● Requirement: Beginning at the line that contains "Screen dimensions: 1300x750", transcribe the remaining lines of the listing exactly; include the final line and omit everything before.

● Dataset entries:
################

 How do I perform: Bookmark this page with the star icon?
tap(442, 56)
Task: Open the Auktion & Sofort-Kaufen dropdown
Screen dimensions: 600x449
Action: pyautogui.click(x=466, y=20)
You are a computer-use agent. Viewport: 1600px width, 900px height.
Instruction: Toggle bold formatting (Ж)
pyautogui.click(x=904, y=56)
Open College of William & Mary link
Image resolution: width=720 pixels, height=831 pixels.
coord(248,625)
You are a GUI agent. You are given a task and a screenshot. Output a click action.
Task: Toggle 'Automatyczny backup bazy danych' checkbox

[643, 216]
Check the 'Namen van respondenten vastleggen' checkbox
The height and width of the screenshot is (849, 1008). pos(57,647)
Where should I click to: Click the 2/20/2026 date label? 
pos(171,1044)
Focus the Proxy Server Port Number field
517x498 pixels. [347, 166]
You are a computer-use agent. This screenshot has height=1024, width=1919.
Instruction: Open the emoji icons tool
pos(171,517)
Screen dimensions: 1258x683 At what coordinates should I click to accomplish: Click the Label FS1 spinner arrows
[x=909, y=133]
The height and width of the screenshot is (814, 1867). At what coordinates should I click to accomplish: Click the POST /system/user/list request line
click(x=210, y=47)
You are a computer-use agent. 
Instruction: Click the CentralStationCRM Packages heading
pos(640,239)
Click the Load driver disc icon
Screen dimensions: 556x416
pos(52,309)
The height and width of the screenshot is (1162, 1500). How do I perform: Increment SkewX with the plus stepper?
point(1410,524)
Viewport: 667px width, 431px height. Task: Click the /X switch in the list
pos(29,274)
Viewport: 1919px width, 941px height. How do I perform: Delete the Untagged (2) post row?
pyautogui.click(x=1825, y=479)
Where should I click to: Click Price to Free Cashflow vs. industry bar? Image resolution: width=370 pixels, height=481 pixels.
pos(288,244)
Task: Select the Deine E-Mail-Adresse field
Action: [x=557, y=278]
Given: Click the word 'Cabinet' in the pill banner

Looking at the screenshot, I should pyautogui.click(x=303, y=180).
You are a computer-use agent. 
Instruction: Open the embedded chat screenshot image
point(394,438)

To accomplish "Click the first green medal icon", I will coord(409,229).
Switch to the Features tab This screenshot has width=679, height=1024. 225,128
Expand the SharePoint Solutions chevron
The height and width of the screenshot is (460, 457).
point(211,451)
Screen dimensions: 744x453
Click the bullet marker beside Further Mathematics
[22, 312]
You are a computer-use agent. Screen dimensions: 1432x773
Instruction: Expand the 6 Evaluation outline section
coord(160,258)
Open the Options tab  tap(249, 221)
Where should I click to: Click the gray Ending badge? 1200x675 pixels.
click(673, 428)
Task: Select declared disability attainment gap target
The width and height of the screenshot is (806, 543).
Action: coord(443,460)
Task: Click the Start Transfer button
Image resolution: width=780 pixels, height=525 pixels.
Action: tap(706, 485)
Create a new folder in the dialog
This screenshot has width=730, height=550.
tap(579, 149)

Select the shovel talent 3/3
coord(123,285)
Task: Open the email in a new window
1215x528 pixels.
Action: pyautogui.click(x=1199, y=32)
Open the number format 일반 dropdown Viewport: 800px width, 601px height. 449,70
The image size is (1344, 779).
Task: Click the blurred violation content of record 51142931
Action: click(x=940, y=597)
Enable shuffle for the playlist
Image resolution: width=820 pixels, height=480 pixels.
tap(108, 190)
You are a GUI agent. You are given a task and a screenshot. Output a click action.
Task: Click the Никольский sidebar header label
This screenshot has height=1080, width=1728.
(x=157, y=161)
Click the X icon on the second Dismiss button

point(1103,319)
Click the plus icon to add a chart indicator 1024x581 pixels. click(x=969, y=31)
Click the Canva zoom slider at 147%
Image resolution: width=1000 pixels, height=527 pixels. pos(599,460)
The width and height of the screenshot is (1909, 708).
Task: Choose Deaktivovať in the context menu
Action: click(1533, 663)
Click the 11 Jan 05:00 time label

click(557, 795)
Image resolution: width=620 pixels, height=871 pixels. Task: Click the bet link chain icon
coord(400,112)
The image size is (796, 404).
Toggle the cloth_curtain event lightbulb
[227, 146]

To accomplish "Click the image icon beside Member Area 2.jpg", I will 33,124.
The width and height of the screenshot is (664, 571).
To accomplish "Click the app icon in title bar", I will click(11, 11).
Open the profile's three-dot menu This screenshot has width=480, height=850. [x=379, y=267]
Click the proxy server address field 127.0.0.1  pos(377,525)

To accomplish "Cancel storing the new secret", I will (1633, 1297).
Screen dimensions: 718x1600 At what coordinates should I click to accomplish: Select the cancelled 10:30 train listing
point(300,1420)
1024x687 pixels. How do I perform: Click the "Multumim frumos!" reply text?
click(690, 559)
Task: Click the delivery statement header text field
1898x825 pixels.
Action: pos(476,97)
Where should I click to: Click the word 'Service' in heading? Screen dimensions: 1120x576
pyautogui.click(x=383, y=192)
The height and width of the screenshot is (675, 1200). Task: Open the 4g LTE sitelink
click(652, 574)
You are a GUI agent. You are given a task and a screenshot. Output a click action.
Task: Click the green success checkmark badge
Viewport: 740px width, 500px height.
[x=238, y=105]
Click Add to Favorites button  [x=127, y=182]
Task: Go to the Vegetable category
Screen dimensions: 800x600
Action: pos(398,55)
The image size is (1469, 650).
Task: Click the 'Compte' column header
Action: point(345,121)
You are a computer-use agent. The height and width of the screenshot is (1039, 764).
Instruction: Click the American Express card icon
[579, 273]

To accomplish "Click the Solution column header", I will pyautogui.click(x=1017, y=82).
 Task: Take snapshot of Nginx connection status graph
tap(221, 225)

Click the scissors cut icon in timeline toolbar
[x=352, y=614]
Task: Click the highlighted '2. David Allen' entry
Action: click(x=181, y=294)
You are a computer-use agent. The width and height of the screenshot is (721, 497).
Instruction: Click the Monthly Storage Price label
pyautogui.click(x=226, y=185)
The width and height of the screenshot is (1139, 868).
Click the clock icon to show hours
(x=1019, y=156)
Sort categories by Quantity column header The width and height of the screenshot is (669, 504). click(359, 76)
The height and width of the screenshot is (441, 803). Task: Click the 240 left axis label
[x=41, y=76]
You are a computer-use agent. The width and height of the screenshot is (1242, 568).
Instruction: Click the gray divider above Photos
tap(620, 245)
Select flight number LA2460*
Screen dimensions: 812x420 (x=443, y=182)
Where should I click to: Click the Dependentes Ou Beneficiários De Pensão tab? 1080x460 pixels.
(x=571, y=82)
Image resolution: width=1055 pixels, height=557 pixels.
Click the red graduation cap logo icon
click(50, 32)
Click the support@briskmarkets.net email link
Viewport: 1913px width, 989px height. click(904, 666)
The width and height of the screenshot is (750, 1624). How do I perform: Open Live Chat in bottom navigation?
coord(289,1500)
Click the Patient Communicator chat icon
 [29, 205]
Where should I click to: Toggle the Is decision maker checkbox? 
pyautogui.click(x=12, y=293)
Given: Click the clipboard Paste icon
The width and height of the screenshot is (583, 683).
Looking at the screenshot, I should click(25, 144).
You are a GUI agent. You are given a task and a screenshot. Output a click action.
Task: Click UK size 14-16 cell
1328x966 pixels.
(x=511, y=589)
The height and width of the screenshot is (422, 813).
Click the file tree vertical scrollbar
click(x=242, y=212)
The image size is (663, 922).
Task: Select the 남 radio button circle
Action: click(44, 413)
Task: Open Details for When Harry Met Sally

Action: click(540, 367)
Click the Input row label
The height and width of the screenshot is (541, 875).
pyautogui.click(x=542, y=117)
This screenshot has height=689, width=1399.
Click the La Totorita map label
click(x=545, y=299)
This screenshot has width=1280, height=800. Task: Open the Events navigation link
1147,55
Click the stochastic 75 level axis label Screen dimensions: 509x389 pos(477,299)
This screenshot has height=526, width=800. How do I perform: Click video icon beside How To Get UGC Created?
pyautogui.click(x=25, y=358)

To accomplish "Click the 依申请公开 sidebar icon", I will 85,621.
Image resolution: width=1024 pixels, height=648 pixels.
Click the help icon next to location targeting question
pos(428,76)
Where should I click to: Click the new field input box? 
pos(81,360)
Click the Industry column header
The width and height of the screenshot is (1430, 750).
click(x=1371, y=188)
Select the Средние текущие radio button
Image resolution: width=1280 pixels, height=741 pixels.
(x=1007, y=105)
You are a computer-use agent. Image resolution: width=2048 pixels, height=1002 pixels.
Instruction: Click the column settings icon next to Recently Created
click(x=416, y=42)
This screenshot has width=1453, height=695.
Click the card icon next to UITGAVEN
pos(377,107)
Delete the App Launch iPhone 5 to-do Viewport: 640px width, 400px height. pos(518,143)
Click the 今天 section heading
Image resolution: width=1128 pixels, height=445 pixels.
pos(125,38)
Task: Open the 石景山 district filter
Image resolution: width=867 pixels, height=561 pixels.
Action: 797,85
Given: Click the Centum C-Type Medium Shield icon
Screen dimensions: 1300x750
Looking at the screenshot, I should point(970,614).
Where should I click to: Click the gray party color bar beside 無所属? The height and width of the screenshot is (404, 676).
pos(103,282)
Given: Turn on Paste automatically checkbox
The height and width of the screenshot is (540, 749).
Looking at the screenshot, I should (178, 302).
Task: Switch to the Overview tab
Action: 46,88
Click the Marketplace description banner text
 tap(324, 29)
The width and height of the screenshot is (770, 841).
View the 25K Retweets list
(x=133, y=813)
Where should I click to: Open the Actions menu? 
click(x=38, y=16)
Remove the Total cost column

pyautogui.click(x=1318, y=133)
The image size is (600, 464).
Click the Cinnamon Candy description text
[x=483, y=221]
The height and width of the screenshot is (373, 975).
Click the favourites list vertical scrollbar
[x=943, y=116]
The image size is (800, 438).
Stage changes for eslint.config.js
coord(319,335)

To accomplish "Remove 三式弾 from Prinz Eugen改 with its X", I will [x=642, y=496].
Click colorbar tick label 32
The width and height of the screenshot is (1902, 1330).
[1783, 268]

################

● Response box:
Screen dimensions: 1300x750
Looking at the screenshot, I should point(970,614).
Where should I click to: Click the gray party color bar beside 無所属? The height and width of the screenshot is (404, 676).
pos(103,282)
Given: Turn on Paste automatically checkbox
The height and width of the screenshot is (540, 749).
Looking at the screenshot, I should (178, 302).
Task: Switch to the Overview tab
Action: 46,88
Click the Marketplace description banner text
 tap(324, 29)
The width and height of the screenshot is (770, 841).
View the 25K Retweets list
(x=133, y=813)
Where should I click to: Open the Actions menu? 
click(x=38, y=16)
Remove the Total cost column

pyautogui.click(x=1318, y=133)
The image size is (600, 464).
Click the Cinnamon Candy description text
[x=483, y=221]
The height and width of the screenshot is (373, 975).
Click the favourites list vertical scrollbar
[x=943, y=116]
The image size is (800, 438).
Stage changes for eslint.config.js
coord(319,335)

To accomplish "Remove 三式弾 from Prinz Eugen改 with its X", I will [x=642, y=496].
Click colorbar tick label 32
The width and height of the screenshot is (1902, 1330).
[1783, 268]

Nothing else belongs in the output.